Many people are looking to their neighboring farmers due to these recalls. In my area because it is extremely rural people often source their meats from their own neighborhoods (or communities). We happen to purchase a steer once per year and split it with my parents. He is raised on ground about 3 miles from our home and we know what he eats, how he lives and what water he is drinking. We often tell people these steers who happen to be certified Black Angus are treated to the day-spa lifestyle while they are being raised. People like myself often choose this route to know exactly where their food is coming from as much as possible. The steer is then transported to a local meat processor who is USDA certified and we get meats back that are vacuum sealed and have printed labels to let us know that the meat has passed USDA certifications as far as the processing and packaging as well as the cut of meat.
At the end of the day often knowing where your food is sourced from can limit the fear and trepidation that people are having over these recalls, especially parents like myself who worry that if their children get sick from a recalled meat or even vegetable these days can be way worse than an adult becoming ill.
These are obviously choices that have to be weighed very carefully as a parent and even as a non-parent for where and how you want to source your foods and honestly there are places where it would be hard to get fresh meats and vegetables as we do in the more rural areas. I can’t imagine a 2000 pound steer running amok in Washington, DC but it does work here and we are thankful for it especially in the wake of these recalls and hearing about the illnesses that come with them.
“Cooking food thoroughly and handling it correctly is critically important,” said Carmen Rottenberg, acting deputy undersecretary for the USDA’s Office for Food Safety. “The food produced is not sterile. … People want to cook raw food and prepare it at home. If you prepare it at home, you have to know there are some risks associated with it.”
The beef industry says it’s reducing foodborne pathogens at every stage of the supply chain.
“Since 1993, cattle farmers and ranchers have invested tens of millions of dollars in safety research programs and the industry as a whole invests over $500 million annually in beef safety research, testing and technology implementation,” the National Cattlemen’s Beef Association said in an email. “Nothing is more important to the beef industry than the safety of our consumers.”
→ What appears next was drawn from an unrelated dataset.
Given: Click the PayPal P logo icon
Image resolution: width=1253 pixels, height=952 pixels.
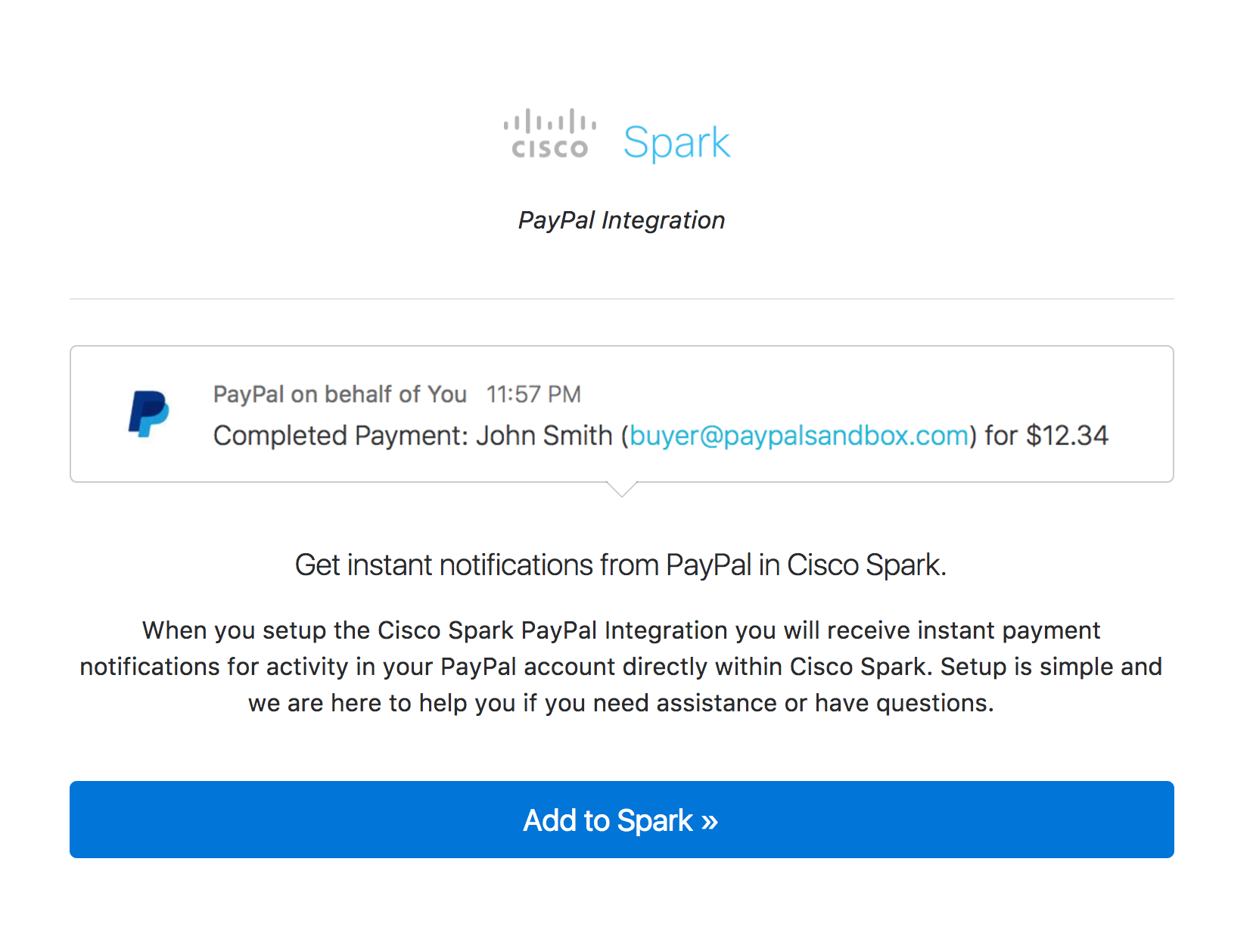Looking at the screenshot, I should pyautogui.click(x=149, y=413).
Unlike unprocessed produce or whole cuts of meat, ground beef is composed of bits and pieces from many different animals — each with the potential to taint the whole batch.
“When you buy a chicken breast, how many animals is that? One. Ground beef? As many as 400 animals in commercially processed beef,” said Northeastern University food safety expert Darin Detwiler. “Unless you buy steak from the grocer and grind it up yourself, you’re talking about Russian roulette.”